**AIM OF THE EXERCISE**
Look through the data below and show every line that includes "computer".

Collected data
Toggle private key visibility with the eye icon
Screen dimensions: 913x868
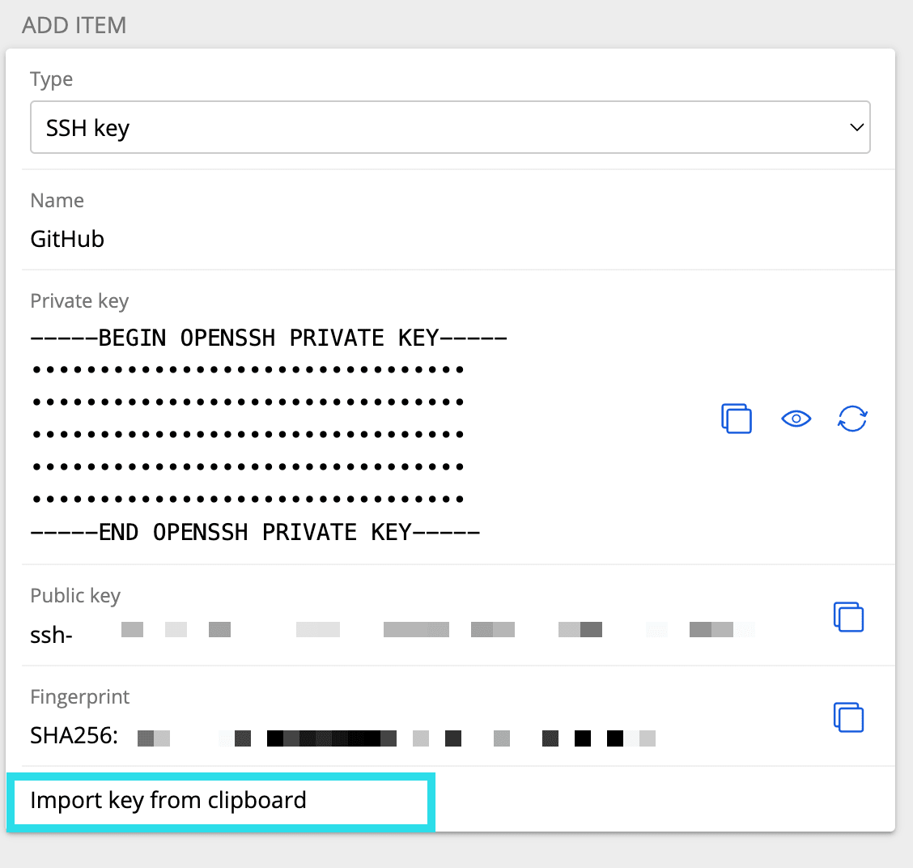796,418
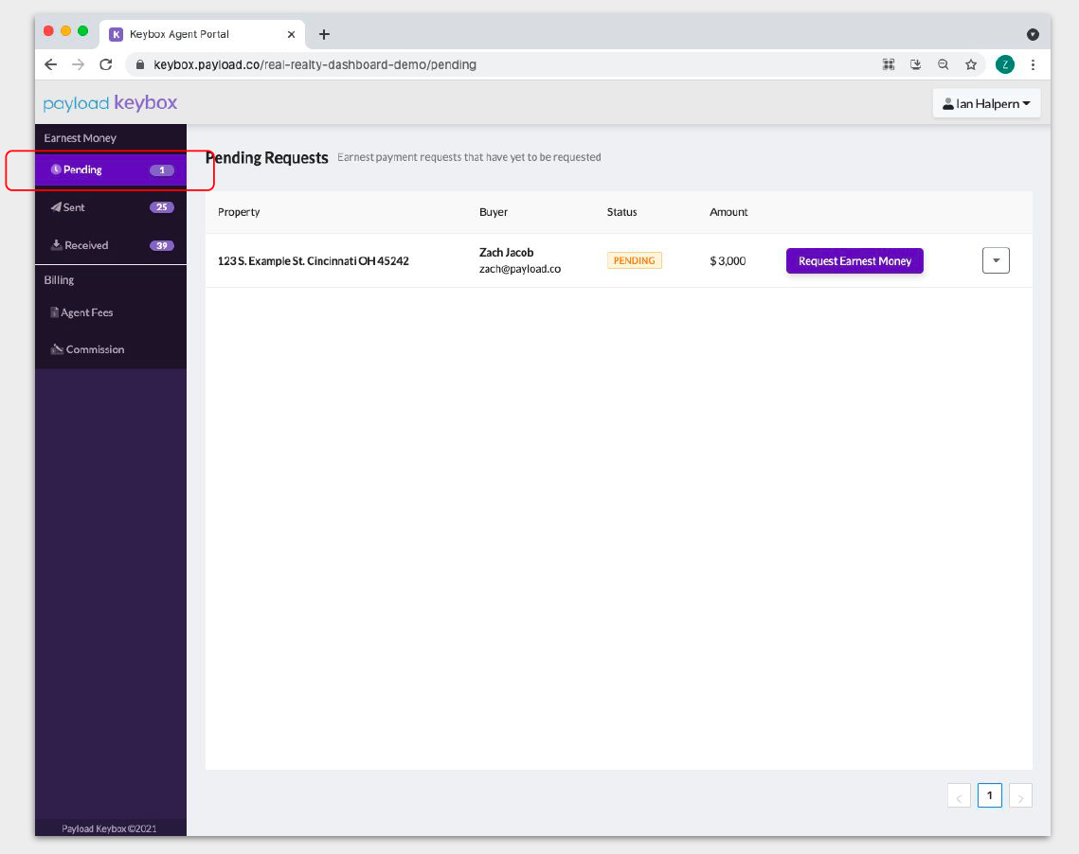The width and height of the screenshot is (1079, 854).
Task: Bookmark the page with the star icon
Action: (x=971, y=64)
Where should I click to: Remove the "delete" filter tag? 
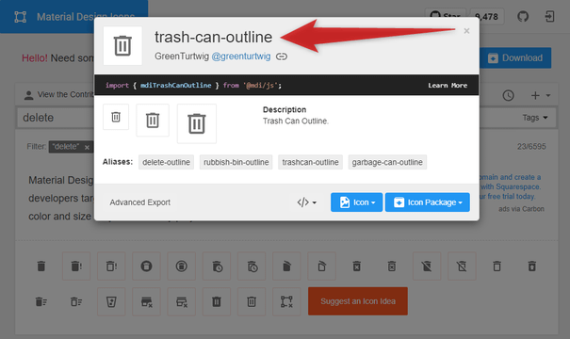87,147
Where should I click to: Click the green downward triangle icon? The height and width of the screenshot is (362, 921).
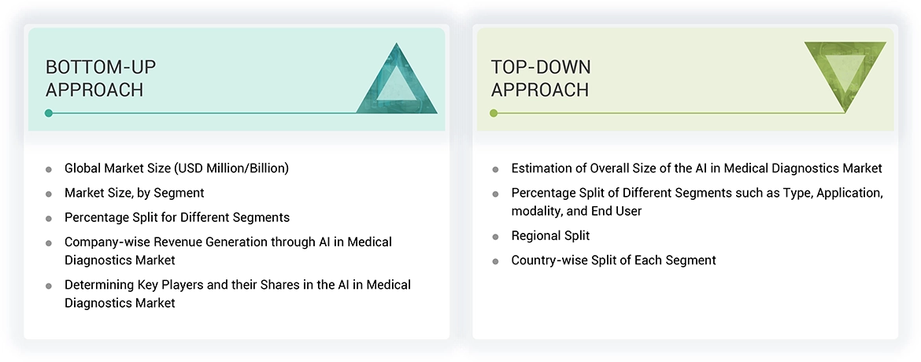pyautogui.click(x=845, y=71)
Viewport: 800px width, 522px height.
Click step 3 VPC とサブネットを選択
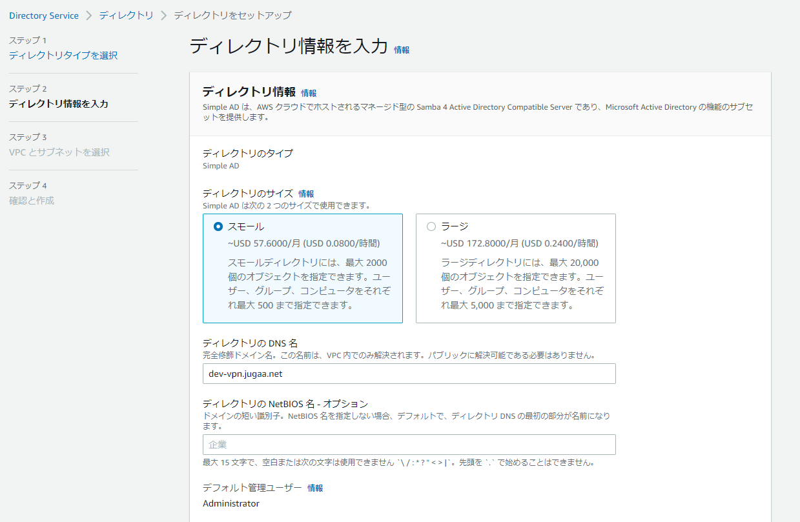tap(59, 152)
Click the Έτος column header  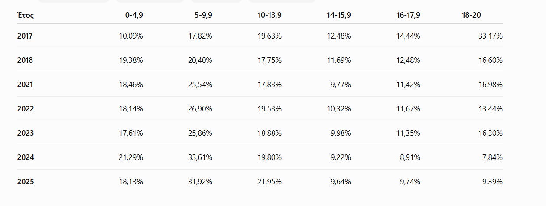(26, 15)
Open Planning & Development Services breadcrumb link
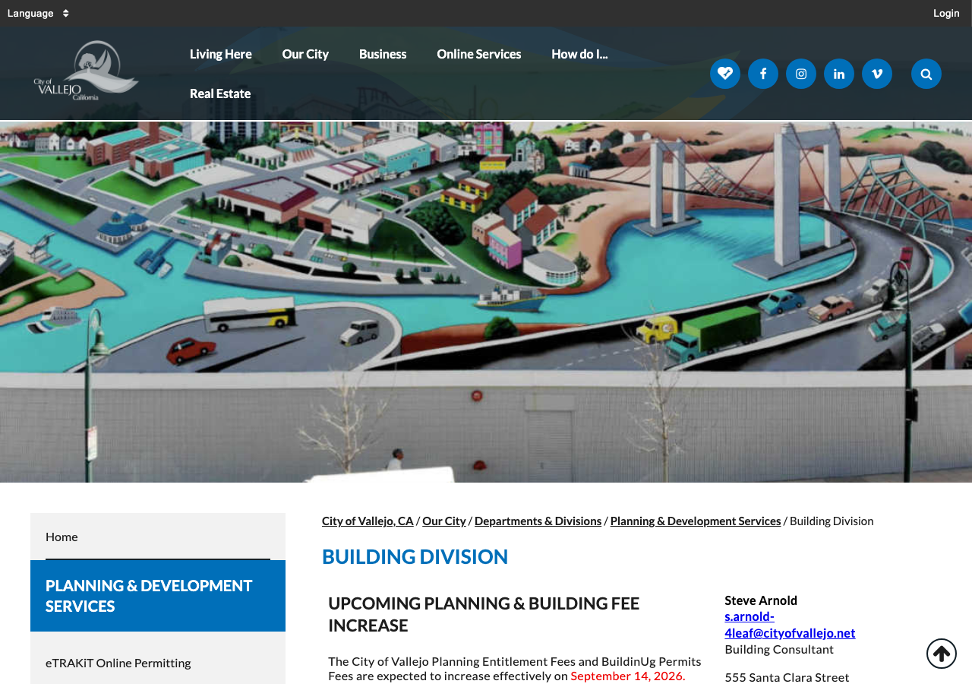The image size is (972, 684). pyautogui.click(x=696, y=521)
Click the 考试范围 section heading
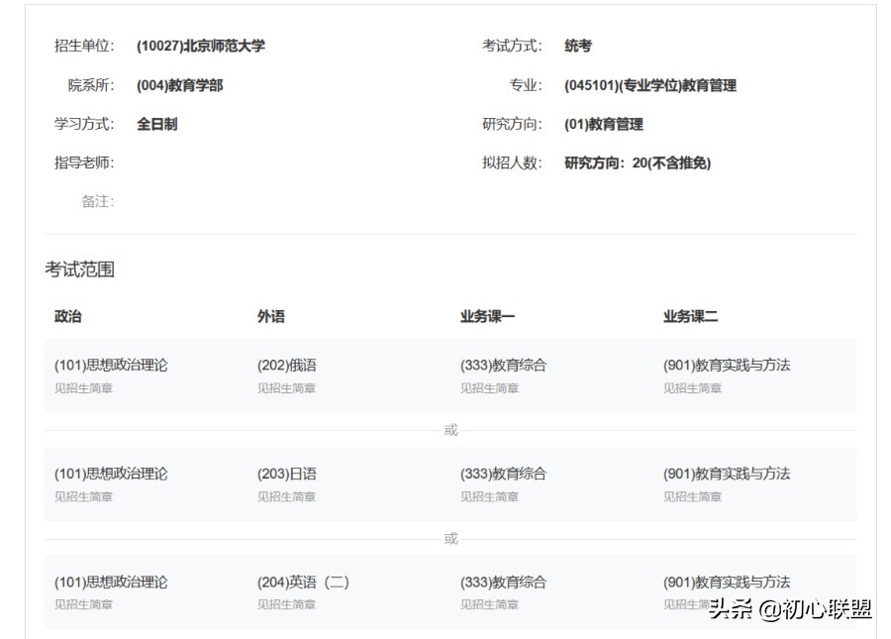The image size is (891, 639). click(78, 268)
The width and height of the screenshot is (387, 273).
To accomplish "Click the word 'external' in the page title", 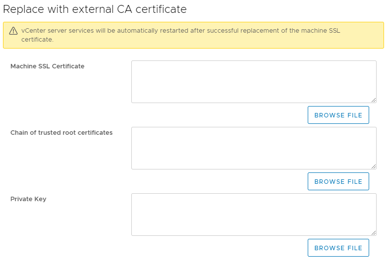I will click(x=93, y=9).
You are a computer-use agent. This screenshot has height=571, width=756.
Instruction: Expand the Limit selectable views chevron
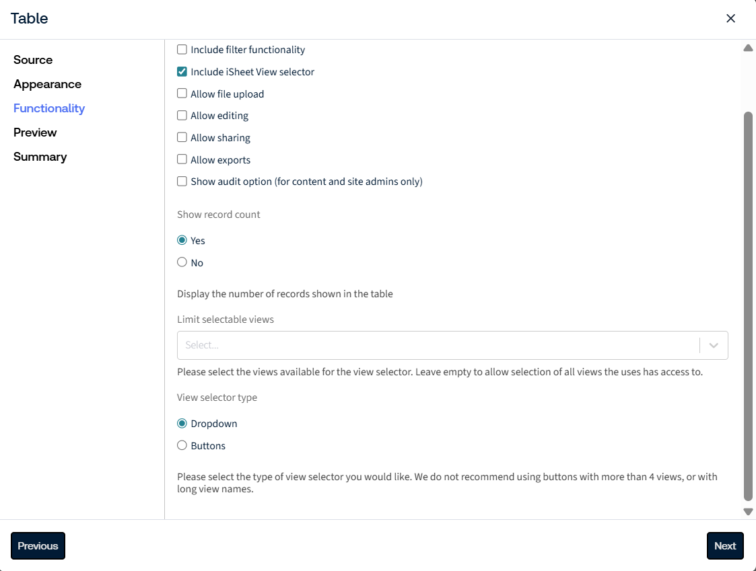tap(714, 345)
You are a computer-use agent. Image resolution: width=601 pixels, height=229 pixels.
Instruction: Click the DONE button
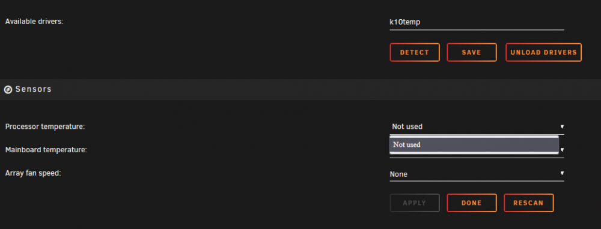click(471, 203)

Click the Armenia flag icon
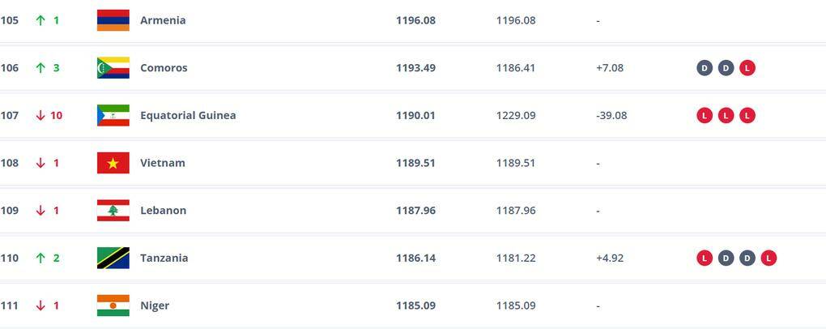point(113,20)
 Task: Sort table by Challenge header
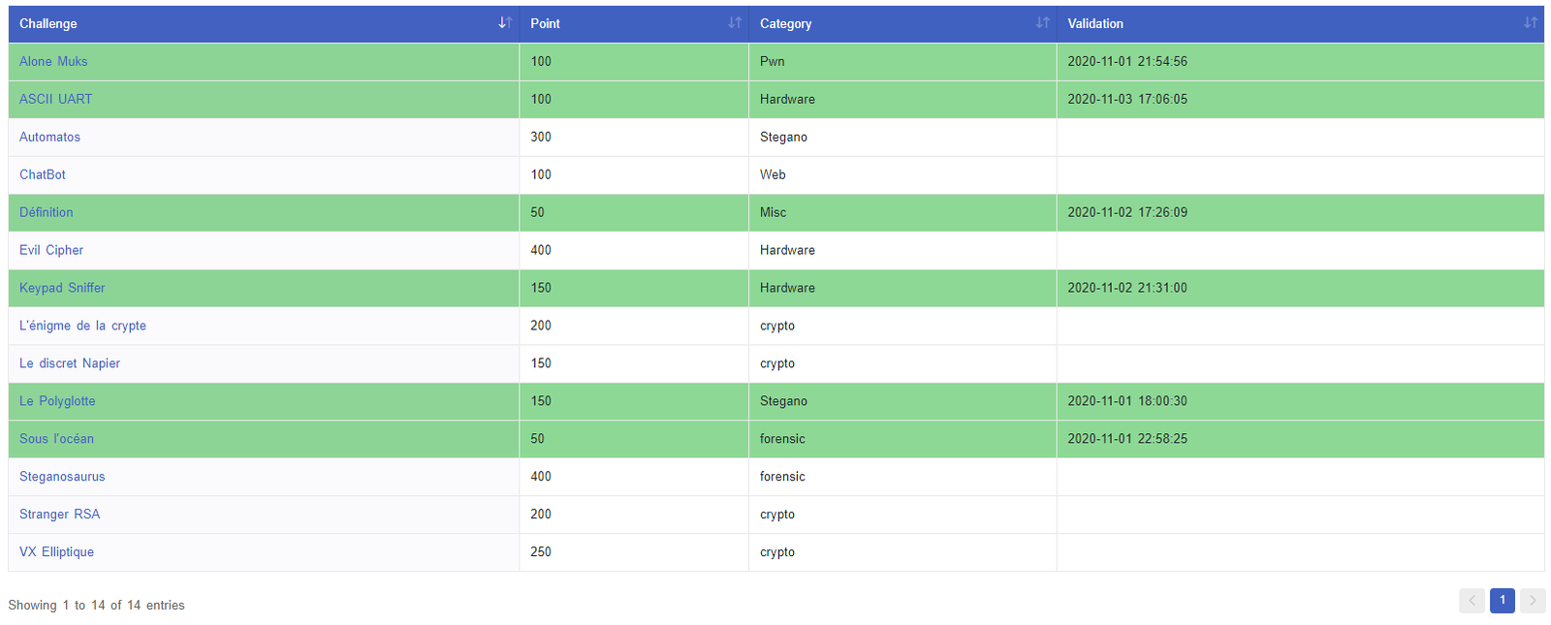[48, 24]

**RESPONSE BELOW**
You are a computer-use agent. This screenshot has height=571, width=756.
You are a computer-use agent. Image resolution: width=601 pixels, height=229 pixels.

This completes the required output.